9. Deploy a live preview
Deploy your branch so reviewers can test it without pulling your code:
npm run build
npx surge dist your-branch-name.surge.sh
Or use Netlify, Vercel, or any static hosting. Include the live preview URL in your MR description.
10. Take screenshots
Capture before and after screenshots of any UI changes. Include them directly in the MR description. If your change has no visual component, state that explicitly.
11. Submit
Fill out every field in the MR template. Incomplete MRs will not be reviewed.
What gets your MR closed without review
- No linked issue
- Feature MRs with no clear alignment with the Ditto Philosophy
- Features that fail the product decision filter (not magnetic, not threatening to the status quo, not peaceful)
- Incomplete MR template (missing checklist, screenshots, or preview URL)
- Changes that go beyond what was asked for (scope creep)
- Placeholder code, dead code, or debug artifacts
- Evidence of low-quality AI generation ("In a real application..." comments, hallucinated APIs, generic template code)
- Failing test suite
- No evidence of planning (code-first, think-later approach produces recognizable patterns)
- Undocumented Nostr event kinds (new kinds must be in NIP.md)
- Large binary assets committed to git (images >100KB, fonts, videos)

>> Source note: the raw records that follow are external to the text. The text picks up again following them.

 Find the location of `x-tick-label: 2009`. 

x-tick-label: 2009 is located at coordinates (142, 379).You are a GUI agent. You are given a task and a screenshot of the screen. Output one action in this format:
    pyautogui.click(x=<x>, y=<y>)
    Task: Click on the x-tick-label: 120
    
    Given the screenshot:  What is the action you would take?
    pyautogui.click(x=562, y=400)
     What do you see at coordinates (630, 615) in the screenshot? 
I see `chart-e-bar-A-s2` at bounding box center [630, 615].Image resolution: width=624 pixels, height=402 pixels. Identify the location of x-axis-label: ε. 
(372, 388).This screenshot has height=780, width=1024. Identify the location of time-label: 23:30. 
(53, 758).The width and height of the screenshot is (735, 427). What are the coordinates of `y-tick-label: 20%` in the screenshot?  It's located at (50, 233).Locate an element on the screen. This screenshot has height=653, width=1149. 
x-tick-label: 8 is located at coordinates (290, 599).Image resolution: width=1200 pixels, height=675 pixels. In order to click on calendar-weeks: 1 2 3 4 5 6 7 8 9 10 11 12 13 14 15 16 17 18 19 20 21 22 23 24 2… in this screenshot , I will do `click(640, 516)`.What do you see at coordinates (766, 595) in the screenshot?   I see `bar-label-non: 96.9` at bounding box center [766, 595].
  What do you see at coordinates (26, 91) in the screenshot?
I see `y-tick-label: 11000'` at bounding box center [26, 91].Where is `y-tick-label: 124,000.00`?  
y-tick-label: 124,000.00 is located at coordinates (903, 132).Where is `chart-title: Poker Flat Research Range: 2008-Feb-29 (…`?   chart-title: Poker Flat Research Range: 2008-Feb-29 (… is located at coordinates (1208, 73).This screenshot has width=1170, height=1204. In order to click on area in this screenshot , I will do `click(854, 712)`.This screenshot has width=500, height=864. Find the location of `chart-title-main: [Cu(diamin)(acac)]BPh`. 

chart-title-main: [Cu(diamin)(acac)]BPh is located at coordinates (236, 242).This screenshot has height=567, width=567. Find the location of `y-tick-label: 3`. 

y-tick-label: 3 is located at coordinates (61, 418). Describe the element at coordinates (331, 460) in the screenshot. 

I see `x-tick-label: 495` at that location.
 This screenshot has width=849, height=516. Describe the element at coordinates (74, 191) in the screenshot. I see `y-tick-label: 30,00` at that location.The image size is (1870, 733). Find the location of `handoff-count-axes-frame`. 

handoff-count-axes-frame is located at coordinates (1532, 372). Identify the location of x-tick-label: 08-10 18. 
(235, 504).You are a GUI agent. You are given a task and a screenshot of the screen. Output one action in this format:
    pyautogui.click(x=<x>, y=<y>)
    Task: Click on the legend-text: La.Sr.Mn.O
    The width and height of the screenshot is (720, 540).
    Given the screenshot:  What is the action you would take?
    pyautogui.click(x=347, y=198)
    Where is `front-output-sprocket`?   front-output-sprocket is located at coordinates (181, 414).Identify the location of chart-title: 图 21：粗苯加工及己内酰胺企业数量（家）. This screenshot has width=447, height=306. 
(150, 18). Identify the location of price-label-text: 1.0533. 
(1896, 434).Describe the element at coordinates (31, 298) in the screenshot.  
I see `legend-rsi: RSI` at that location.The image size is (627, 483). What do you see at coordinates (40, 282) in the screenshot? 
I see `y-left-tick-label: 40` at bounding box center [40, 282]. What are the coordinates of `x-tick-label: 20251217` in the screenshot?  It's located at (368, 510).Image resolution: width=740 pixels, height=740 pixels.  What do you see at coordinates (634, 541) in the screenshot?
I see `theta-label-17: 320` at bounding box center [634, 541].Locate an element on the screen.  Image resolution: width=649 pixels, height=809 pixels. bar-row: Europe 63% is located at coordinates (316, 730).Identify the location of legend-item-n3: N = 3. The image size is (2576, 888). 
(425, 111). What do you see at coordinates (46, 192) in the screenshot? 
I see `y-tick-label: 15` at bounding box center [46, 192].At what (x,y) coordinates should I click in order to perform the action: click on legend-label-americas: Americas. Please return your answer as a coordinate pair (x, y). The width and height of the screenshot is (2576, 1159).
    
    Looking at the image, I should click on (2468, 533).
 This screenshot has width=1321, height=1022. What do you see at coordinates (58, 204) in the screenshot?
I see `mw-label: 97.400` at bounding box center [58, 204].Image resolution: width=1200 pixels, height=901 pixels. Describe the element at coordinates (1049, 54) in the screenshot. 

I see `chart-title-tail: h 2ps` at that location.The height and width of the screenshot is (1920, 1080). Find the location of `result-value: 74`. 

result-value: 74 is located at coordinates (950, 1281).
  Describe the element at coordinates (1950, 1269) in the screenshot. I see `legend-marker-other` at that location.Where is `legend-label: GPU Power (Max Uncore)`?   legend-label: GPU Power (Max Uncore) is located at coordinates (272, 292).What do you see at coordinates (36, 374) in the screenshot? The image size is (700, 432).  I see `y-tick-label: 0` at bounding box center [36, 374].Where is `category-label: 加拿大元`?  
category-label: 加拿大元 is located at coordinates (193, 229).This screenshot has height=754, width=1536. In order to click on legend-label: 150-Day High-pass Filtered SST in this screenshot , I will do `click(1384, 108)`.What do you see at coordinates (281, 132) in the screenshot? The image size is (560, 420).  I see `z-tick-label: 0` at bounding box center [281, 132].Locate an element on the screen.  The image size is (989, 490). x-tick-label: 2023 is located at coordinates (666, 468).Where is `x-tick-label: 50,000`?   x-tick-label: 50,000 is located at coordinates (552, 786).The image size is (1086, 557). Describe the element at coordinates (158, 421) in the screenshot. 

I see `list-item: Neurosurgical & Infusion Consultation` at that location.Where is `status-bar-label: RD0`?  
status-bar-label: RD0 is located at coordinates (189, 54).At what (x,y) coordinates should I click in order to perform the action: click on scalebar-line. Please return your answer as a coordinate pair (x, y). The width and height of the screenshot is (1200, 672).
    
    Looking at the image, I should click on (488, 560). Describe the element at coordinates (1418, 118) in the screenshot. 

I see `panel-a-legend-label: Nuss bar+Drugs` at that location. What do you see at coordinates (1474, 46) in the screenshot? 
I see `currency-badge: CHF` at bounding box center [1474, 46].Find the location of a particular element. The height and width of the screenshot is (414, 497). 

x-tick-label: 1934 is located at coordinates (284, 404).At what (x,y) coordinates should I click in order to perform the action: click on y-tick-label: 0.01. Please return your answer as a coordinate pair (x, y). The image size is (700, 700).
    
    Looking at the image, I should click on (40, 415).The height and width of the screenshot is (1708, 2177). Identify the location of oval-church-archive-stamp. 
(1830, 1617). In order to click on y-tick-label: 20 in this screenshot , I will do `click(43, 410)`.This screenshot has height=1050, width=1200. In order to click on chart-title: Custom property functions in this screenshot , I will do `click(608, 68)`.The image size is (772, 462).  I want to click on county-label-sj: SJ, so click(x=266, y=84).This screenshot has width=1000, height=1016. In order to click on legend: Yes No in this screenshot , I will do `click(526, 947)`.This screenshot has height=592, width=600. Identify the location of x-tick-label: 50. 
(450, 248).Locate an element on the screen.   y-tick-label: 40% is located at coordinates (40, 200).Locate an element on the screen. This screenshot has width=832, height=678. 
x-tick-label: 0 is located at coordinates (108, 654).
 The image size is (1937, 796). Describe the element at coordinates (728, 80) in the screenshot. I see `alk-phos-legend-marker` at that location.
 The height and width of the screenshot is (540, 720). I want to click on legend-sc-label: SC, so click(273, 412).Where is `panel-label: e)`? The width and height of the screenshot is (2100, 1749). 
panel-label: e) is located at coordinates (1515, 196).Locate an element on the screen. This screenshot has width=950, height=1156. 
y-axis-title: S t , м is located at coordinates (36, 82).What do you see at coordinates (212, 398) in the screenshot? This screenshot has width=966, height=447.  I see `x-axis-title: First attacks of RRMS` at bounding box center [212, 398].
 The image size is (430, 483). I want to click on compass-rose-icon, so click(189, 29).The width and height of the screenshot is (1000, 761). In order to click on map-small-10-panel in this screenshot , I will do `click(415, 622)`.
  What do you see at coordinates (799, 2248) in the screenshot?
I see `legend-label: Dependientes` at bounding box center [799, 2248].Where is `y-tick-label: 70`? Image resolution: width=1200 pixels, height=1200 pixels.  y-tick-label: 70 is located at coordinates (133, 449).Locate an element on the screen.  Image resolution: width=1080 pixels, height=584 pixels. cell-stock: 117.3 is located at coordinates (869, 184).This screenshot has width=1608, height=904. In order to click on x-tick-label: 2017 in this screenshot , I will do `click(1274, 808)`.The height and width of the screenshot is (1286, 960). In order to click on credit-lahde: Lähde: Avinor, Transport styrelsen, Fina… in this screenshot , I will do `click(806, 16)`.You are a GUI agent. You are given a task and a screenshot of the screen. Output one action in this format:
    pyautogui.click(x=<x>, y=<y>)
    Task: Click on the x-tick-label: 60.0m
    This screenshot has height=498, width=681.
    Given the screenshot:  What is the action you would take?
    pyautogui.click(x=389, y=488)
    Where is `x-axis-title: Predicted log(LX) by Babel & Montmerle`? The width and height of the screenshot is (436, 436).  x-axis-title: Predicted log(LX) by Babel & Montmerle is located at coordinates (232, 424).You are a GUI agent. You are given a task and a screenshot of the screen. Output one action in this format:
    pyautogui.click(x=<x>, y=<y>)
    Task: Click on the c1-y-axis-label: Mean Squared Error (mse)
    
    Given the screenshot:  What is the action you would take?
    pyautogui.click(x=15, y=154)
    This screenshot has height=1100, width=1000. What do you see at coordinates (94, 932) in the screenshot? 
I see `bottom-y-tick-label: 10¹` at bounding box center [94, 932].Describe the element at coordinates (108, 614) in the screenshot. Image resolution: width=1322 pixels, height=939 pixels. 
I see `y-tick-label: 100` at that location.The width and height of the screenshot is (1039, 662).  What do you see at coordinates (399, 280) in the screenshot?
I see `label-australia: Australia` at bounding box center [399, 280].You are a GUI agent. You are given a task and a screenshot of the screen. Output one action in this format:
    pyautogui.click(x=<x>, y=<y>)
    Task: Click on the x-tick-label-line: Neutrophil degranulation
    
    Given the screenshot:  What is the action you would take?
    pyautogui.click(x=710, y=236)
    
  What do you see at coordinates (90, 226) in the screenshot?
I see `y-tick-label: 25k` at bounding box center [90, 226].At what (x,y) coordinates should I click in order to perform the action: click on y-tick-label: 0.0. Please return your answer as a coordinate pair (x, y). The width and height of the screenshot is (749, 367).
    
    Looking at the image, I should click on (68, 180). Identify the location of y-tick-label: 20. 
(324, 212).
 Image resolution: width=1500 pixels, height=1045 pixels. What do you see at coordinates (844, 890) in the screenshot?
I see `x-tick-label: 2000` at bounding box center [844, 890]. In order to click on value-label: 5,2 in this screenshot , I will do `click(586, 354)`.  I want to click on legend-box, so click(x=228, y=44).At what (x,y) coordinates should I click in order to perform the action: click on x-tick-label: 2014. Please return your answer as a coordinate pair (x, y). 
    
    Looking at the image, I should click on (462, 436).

- Security issues (dangerouslySetInnerHTML, eval, innerHTML, unsanitized user input)
MR review process
- The CI pipeline validates your MR description automatically. If it fails, read the error message and fix your MR description.
- Maintainers will review your MR when all CI checks pass and the template is complete.
- If changes are requested, address them promptly. Stale MRs will be closed.
We appreciate your interest in contributing. These standards exist because reviewing a low-quality MR takes 3x longer than doing the work ourselves. Help us help you by following the process.